Our experience has led us to the conclusion that every death in custody in Northern Ireland should be treated as a major investigation incident until it is no longer deemed to be one. The current criminal investigation system for deaths in custody at Maghaberry involves local police but not Major Investigation Teams. MIT teams could treat every death in custody with proper evidential protocols – the gathering of forensic and physical evidence, the immediate taking of witness statements, preservation of the scene and the uplifting of all available evidence including CCTV and the checking of cell and landing alarm information. This would ensure that essential evidence, such as the missing blades in Jonathon’s case, would be found. It is not enough that the Prisoner Ombudsman is granted access. Her investigation should not replace a full and proper police investigation.

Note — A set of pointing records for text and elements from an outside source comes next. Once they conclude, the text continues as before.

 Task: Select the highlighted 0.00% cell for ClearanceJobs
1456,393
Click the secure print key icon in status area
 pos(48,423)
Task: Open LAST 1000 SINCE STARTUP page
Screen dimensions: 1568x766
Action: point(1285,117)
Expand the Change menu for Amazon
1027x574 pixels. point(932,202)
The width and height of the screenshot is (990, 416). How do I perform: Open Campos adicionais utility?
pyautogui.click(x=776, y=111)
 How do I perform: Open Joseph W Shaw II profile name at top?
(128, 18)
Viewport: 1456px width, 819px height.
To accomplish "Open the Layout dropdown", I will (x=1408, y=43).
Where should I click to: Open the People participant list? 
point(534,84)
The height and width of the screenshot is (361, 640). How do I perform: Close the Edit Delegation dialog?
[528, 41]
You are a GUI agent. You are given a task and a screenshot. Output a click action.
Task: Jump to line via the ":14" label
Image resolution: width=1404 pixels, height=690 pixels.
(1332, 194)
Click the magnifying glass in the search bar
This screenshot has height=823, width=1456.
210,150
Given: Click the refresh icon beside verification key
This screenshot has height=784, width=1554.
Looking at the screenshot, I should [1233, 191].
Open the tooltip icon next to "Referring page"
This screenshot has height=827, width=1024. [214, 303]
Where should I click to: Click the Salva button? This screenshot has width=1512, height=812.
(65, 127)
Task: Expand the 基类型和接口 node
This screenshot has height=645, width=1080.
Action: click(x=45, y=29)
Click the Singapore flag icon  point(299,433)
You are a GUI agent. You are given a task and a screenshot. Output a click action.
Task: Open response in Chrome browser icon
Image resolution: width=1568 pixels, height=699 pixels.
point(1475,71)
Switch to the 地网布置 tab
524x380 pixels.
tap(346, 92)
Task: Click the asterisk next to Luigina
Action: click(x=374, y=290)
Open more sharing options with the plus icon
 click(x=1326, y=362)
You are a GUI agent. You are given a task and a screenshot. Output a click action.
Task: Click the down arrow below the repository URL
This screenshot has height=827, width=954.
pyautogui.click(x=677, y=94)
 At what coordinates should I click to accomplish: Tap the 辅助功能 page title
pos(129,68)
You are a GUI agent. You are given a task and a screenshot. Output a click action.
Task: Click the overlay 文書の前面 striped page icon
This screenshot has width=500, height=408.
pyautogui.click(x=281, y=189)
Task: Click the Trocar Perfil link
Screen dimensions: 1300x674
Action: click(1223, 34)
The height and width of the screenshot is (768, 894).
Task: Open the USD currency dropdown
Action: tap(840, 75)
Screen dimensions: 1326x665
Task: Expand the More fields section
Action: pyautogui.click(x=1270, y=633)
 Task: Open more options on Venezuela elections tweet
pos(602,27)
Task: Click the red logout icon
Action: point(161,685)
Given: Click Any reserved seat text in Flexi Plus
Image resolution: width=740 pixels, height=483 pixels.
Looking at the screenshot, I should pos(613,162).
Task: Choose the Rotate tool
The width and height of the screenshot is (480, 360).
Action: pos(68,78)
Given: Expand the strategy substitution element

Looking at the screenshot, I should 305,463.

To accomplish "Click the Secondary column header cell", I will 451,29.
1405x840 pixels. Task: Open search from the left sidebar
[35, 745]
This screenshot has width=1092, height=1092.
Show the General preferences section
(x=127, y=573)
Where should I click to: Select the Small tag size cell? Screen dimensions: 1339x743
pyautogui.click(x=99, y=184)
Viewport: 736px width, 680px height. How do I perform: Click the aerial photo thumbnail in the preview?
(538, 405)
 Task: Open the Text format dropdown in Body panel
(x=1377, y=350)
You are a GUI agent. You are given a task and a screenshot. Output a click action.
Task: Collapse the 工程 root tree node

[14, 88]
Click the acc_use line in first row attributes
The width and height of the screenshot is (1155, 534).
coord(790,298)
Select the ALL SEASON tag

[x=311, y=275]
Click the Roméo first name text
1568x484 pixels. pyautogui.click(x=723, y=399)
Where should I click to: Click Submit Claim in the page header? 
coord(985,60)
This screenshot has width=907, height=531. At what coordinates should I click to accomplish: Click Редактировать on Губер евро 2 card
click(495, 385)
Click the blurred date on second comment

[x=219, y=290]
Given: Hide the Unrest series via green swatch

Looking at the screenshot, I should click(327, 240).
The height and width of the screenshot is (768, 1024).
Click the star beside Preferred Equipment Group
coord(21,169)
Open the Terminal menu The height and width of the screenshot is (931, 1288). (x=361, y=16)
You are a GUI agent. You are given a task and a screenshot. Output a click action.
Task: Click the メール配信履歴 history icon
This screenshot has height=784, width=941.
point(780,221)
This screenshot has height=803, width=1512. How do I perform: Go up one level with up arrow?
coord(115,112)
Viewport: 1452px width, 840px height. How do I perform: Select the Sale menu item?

A death in custody should be treated no differently from a death in the community.
In Northern Ireland there have been 51 deaths in custody across 3 prison sites recorded since February 2009. It is my intention to initiate a campaign to try to bring a change in Northern Ireland so that any death in custody is investigated by a police Major Investigation Team. I want to dedicate that campaign to Jonathon so he did not die in vain. We do not want another family to have to deal with doubt and distress we dealt with over the past 6 years.”
Patricia Coyle, solicitor for the family said today;
“My clients welcome the jury verdict in respect of the circumstances of Jonathon’s death. Jonathon had no history of mental health problems either before or at the time of his death. My clients do not believe that he intended to take his own life. The jury verdict includes significant findings of inadequacies in the prison system in relation to staffing, consistency of and clarity regarding the nature of the different types of requisite checks on prisoners and the critical absence of CCTV in Lagan House. They hope that lessons can be learned from Jonathon’s death by both the prison and police authorities so that these mistakes are never repeated.”